◆ EXERCISE INSTRUCTIONS ◆
**A.** Decide whether each statement agrees with the FDA mammography guidance: (i) the document was issued on February 2, 2007; (ii) the guidance establishes legally enforceable responsibilities; (iii) an e-mailed request for a copy should use document number 1623. For each, answer yes or no and quote the deciding words of the guidance exactly.
**B.** Carry on the FDA mammography guidance, picking up after its final sentence.

Document issued on: February 2, 2007
This document modifies and updates guidance appearing in the Policy Guidance Help System
For questions regarding this document contact Charles Finder at 301-796-5710 or by email at firstname.lastname@example.org.
U.S. Department of Health and Human Services
Food and Drug Administration
Center for Devices and Radiological Health
Division of Mammography Quality and Radiation Programs
Office of Communication, Education, and Radiation Programs
Written comments and suggestions may be submitted at any time for Agency consideration to the Division of Dockets Management, Food and Drug Administration, 5630 Fishers Lane, Room 1061, (HFA-305), Rockville, MD, 20852. When submitting comments, please refer to the exact title of this guidance document. Comments may not be acted upon by the Agency until the document is next revised or updated.
Note: Questions and answers that are currently in the PGHS and are not being modified are not included in this document.
Additional copies are available from the Internet. You may also send an e-mail request to CDRH-Guidance@fda.hhs.gov to receive a copy of the guidance. Please use the document number (1623) to identify the guidance you are requesting.
Contains Nonbinding Recommendations
Guidance for Industry, MQSA Inspectors, and FDA Staff
The Mammography Quality Standards Act Final Regulations: Modifications and Additions to Policy Guidance Help System #12
This guidance represents the Food and Drug Administration's (FDA's) current thinking on this topic. It does not create or confer any rights for or on any person and does not operate to bind FDA or the public. You can use an alternative approach if the approach satisfies the requirements of the applicable statutes and regulations. If you want to discuss an alternative approach, contact the FDA staff responsible for implementing this guidance. If you cannot identify the appropriate FDA staff, call the appropriate number listed on the title page of this guidance.
This document is intended to provide guidance to mammography facilities and their personnel. It represents the Food and Drug Administration’s (FDA) current thinking on the final regulations implementing the Mammography Quality Standards Act(MQSA) (Public Law 102-539). This guidance document updates previous guidance and deals with the issues of:
- reducing the annual facility reporting requirements to accreditation bodies
- quality control testing of infrequently used laser printers used for full field digital mammography
- clarifying the information that needs to be supplied to the certificate extension program for computed radiography digital mammography systems.
FDA's guidance documents, including this guidance, do not establish legally enforceable responsibilities. Instead, guidances describe the Agency's current thinking on a topic and should be viewed only as recommendations, unless specific regulatory or statutory requirements are cited. The use of the word should in Agency guidances means that something is suggested or recommended, but not required.
Under its own authority, a State may impose more stringent requirements beyond those specified under MQSA and its implementing regulations. A facility may want to check with its State or local authorities regarding their requirements.
The Least Burdensome Approach
We believe we should consider the least burdensome approach in all areas of medical device regulation. This guidance reflects our careful review of the relevant scientific and legal requirements and what we believe is the least burdensome way for you to comply with those requirements. However, if you believe that an alternative approach would be less burdensome, please contact us so we can consider your point of view. You may send your written comments to the contact person listed in the preface to this guidance or to the CDRH Ombudsman. Comprehensive information on CDRH's Ombudsman, including ways to contact him, can be found on the Internet.

Stored data entries:
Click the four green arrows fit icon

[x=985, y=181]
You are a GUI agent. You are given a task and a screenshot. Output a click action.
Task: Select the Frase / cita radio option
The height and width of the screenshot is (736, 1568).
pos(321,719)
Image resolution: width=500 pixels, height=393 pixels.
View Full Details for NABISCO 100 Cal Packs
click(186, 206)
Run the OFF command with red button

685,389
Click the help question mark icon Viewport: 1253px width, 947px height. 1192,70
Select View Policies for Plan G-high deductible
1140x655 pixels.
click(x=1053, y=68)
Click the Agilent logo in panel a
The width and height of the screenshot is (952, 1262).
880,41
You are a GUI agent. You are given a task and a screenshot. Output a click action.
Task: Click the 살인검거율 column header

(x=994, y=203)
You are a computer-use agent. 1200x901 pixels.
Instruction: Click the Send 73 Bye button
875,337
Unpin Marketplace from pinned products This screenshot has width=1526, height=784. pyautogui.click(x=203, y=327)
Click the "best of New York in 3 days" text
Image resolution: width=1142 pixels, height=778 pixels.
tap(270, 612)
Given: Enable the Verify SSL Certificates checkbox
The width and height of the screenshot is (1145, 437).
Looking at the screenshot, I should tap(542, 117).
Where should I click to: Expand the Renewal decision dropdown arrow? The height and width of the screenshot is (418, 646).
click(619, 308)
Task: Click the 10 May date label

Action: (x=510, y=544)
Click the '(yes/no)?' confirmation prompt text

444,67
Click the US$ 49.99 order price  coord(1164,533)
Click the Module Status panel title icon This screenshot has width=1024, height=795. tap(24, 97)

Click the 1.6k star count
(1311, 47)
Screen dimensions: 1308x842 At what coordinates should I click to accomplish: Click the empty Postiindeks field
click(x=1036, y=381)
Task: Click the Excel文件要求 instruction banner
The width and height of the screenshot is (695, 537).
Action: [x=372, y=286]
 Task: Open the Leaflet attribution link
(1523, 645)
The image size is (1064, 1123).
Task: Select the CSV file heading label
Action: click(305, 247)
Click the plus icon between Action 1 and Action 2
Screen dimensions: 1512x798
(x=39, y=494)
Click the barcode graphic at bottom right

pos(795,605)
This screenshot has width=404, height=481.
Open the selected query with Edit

◆ ANSWER LIST ◆
**A.**
(i) Yes: "Document issued on: February 2, 2007"
(ii) No: "FDA's guidance documents, including this guidance, do not establish legally enforceable responsibilities."
(iii) Yes: "Please use the document number (1623) to identify the guidance you are requesting."

**B.**
MQSA was signed into law on October 27, 1992, to establish national quality standards for mammography. The MQSA required that, in order to lawfully provide mammography services after October 1, 1994, all facilities, except facilities of the Department of Veterans Affairs, must be accredited by an approved accreditation body and certified by the Secretary of Health and Human Services (the Secretary) or by an approved State certification body (section 354(b) of the MQSA; 42 USC 263b(b)). The authority to approve accreditation bodies, State certification bodies, and to certify facilities was delegated by the Secretary to the FDA. On October 28, 1997, the FDA published final regulations implementing the MQSA in the Federal Register (21 CFR Part 900).
In November 1998, FDA compiled all final FDA guidances related to MQSA and put them into a computerized searchable database called the Policy Guidance Help System (PGHS). The PGHS is available on the Internet.
FDA periodically updates the information in the PGHS and this document serves as a further update. Individuals wishing to receive automatic notification of future updates may subscribe to our E-mail ListServ by visiting http://service.govdelivery.com/service/subscribe.html?code=USFDA_45 and following the directions there.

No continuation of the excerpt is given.